## WHAT YOU WILL DO
Among the entries below, how many lines contain "navigation"? Answer with the number only.

Saved data entries
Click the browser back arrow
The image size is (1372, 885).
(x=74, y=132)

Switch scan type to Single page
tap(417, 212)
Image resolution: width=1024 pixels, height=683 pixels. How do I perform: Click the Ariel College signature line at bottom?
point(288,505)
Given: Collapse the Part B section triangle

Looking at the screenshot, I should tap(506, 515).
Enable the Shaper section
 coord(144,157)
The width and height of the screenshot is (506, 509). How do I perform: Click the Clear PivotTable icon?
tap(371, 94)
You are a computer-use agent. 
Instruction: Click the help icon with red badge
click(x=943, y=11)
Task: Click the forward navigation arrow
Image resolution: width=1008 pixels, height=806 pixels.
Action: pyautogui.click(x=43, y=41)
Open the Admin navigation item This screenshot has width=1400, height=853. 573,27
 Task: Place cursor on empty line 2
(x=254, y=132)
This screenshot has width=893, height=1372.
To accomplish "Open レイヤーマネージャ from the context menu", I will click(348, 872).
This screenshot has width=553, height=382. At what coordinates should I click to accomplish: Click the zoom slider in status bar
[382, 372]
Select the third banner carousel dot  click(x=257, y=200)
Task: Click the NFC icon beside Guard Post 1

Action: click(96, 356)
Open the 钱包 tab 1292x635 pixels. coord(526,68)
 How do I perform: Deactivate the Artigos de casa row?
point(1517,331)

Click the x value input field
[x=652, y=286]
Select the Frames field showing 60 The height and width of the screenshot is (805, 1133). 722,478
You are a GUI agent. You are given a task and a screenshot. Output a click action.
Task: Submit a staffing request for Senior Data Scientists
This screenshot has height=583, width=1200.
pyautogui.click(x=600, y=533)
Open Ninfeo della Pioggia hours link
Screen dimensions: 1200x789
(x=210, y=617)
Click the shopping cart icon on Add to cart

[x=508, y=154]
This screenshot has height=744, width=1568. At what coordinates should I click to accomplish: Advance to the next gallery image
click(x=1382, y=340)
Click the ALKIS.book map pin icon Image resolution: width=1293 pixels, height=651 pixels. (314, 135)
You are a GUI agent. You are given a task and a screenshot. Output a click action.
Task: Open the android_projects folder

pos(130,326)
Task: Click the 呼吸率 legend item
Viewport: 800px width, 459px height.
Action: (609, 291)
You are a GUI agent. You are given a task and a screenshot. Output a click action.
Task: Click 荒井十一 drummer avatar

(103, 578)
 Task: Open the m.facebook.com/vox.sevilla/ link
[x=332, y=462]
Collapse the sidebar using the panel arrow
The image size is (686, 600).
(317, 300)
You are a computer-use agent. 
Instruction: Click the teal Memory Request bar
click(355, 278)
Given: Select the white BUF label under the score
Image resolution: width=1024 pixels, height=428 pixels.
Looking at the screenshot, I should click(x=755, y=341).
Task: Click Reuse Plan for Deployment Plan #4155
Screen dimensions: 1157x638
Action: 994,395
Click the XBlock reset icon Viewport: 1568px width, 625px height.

## WRITTEN RESPONSE
2